The story can be seen to have a distant echo of the life of Adam and Eve in Eden. When Adam and Eve ate the forbidden fruit (that is to say, they experienced sexual life) God resented it and expelled them from Paradise. The story of the Fall is modified to produce the effect the poet intends. The difference in the modified version is that only the girl confronts her father and the lover is nowhere on the scene. Thus the poet wants to establish that Eden is enacted in every person's experience.
Sex is Sinful:
The poem communicates the fall of the girl. Ona falls from her purged world of innocence into the realm of guilty conscience. This happens not when she indulges in love-making with her lover, but when her father makes her feel guilty of her act. She is forced to see sex as sinful and forbidden. The father is one who holds love to be a crime. Ona falls into the corrupt hypocritical contemporary world as she is infected by the sense of guilt associated with sexual matters. Blake rouses the conscience of posterity to share his bitter indignation at the heavy oppression laid on human instincts such as love and affection.

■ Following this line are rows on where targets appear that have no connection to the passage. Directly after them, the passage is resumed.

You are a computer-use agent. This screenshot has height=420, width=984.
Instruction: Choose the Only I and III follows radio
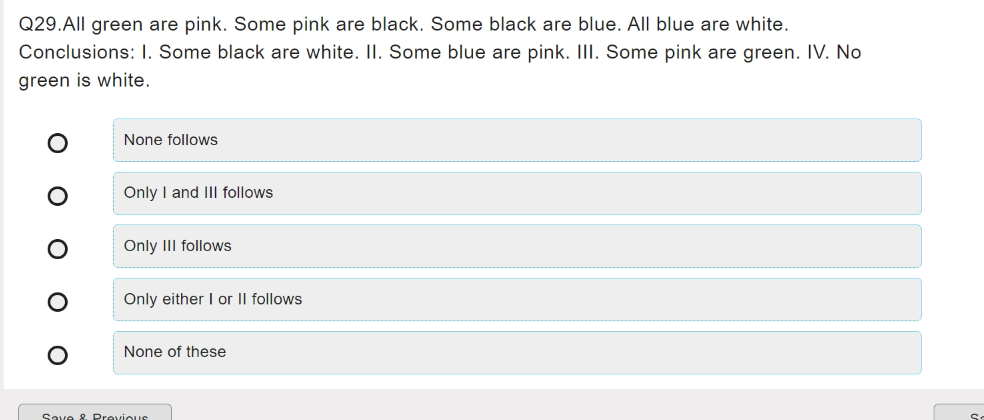click(58, 197)
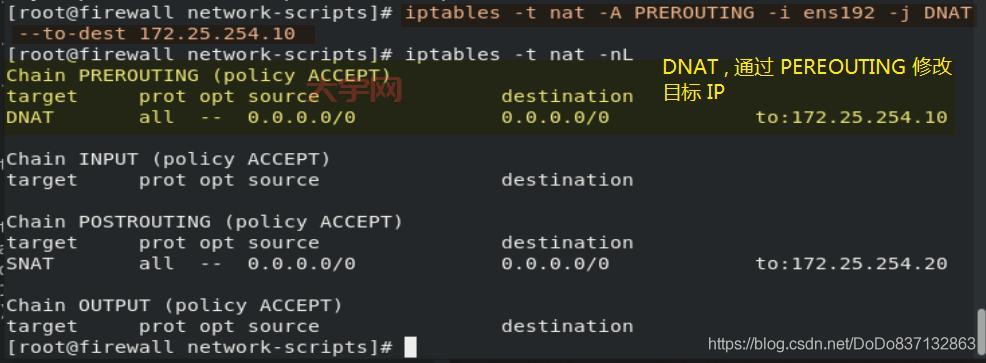The height and width of the screenshot is (363, 986).
Task: Open the blog.csdn.net watermark link
Action: (x=841, y=343)
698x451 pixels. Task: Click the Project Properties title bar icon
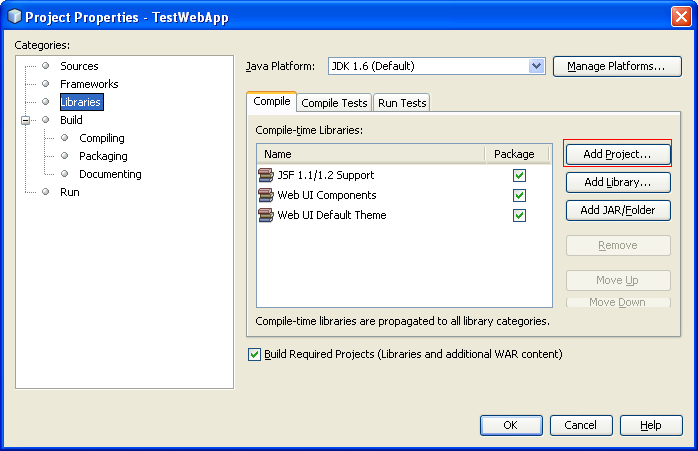pos(14,16)
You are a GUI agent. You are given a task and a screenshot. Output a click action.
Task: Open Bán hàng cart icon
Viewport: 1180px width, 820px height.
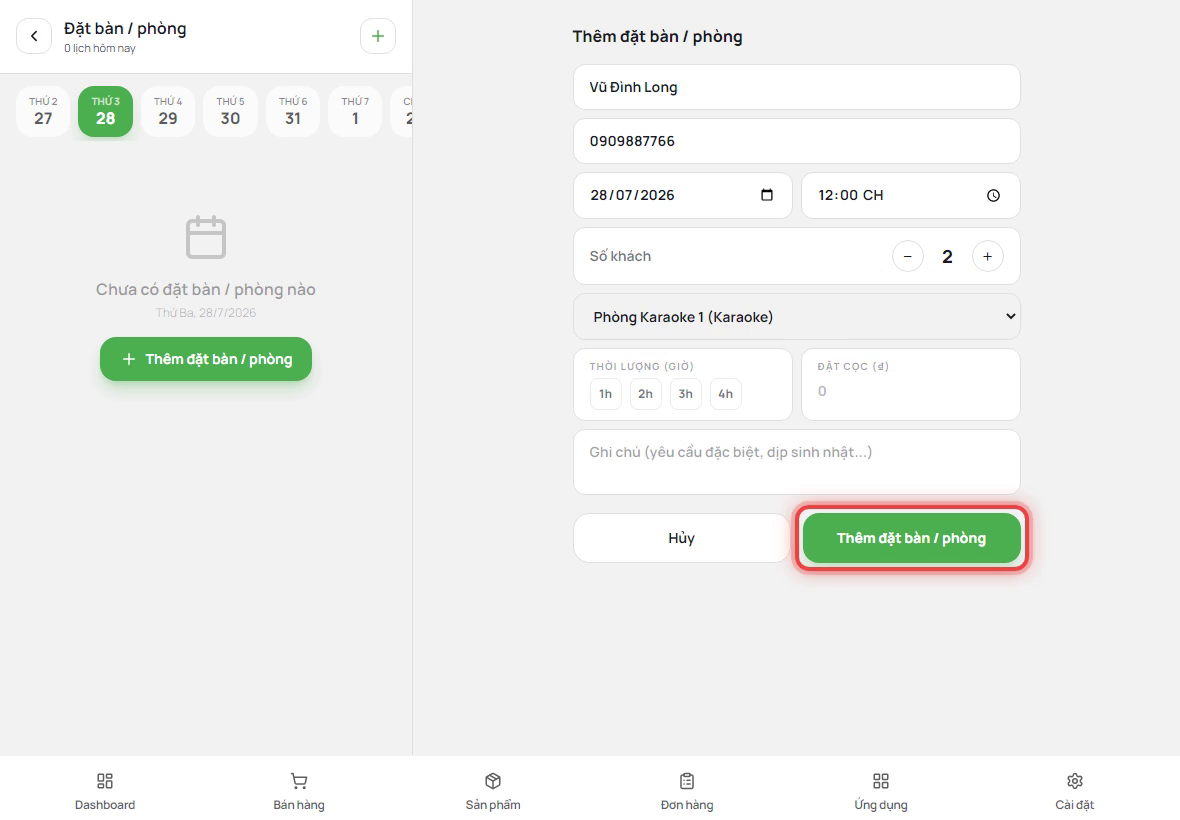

The Father and the Daughter:
Ona's father is under the misapprehension that something vicious has happened and his terrifying and suspicious look enervates her long before she dares to speak. Naturally, she trembles with grim horror. The father's look is 'like the holy book,' wrought with the awful repressions conferred upon him by the fallen man to check his distorted impulses. We may rightly presume that 'Thou shalt not' is written on the face of the father as well as in the Bible. Confronted by him, Ona feels guilty and takes it for granted that she has committed some sin most foul. Afterwards, she is not the same girl who had agreed to meet her lover again in the fields under the light of innocence. Though the meeting may take place, her guilty conscience is likely to infect her lover too.
The father belongs to the, category of Experience' where hypocrisy, corruption, slavery or thraldom, negation of natural instincts and powerful tyranny dominate over immaculate innocence.